▸ Challenge
Copy the data below verbatim, starting at the line that contains "Open the Help menu" and ending at the line that contains "pos(584,79)", with both of those lines included.

○ ○ ○ ○

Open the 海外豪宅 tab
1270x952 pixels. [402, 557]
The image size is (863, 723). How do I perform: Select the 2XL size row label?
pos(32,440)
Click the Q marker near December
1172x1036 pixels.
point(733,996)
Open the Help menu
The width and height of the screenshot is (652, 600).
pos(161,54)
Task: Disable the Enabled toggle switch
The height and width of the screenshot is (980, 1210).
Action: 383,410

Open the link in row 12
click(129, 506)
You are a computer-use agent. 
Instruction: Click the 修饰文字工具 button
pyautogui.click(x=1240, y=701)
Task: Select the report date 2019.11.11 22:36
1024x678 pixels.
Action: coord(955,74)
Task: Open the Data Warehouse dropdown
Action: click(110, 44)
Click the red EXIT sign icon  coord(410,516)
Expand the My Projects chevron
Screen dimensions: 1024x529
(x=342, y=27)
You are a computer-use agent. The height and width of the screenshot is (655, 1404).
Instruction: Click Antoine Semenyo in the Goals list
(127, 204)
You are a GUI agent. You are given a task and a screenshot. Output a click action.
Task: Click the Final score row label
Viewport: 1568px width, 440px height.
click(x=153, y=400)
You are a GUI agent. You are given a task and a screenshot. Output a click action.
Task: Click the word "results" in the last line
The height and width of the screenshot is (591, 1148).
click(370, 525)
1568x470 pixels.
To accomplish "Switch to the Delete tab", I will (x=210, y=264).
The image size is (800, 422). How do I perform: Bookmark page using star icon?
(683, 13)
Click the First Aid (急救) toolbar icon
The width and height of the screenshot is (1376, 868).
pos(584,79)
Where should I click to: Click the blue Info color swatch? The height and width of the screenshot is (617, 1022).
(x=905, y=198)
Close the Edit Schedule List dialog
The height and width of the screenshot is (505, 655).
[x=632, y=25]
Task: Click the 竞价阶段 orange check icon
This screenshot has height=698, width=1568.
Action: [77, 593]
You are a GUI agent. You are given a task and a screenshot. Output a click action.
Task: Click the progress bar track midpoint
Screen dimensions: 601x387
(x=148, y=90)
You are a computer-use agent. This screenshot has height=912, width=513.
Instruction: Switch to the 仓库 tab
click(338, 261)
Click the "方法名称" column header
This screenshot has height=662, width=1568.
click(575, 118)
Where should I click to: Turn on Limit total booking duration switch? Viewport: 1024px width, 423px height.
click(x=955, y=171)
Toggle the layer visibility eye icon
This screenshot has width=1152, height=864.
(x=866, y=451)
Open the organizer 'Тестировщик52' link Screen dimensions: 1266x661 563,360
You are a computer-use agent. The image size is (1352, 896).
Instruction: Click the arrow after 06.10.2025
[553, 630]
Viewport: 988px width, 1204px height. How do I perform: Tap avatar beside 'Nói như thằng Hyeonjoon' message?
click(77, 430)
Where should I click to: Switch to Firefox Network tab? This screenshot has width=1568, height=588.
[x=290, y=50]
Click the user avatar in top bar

○ ○ ○ ○

▸ Solution
Open the Help menu
The width and height of the screenshot is (652, 600).
pos(161,54)
Task: Disable the Enabled toggle switch
The height and width of the screenshot is (980, 1210).
Action: 383,410

Open the link in row 12
click(129, 506)
You are a computer-use agent. 
Instruction: Click the 修饰文字工具 button
pyautogui.click(x=1240, y=701)
Task: Select the report date 2019.11.11 22:36
1024x678 pixels.
Action: coord(955,74)
Task: Open the Data Warehouse dropdown
Action: click(110, 44)
Click the red EXIT sign icon  coord(410,516)
Expand the My Projects chevron
Screen dimensions: 1024x529
(x=342, y=27)
You are a computer-use agent. The height and width of the screenshot is (655, 1404).
Instruction: Click Antoine Semenyo in the Goals list
(127, 204)
You are a GUI agent. You are given a task and a screenshot. Output a click action.
Task: Click the Final score row label
Viewport: 1568px width, 440px height.
click(x=153, y=400)
You are a GUI agent. You are given a task and a screenshot. Output a click action.
Task: Click the word "results" in the last line
The height and width of the screenshot is (591, 1148).
click(370, 525)
1568x470 pixels.
To accomplish "Switch to the Delete tab", I will (x=210, y=264).
The image size is (800, 422). How do I perform: Bookmark page using star icon?
(683, 13)
Click the First Aid (急救) toolbar icon
The width and height of the screenshot is (1376, 868).
pos(584,79)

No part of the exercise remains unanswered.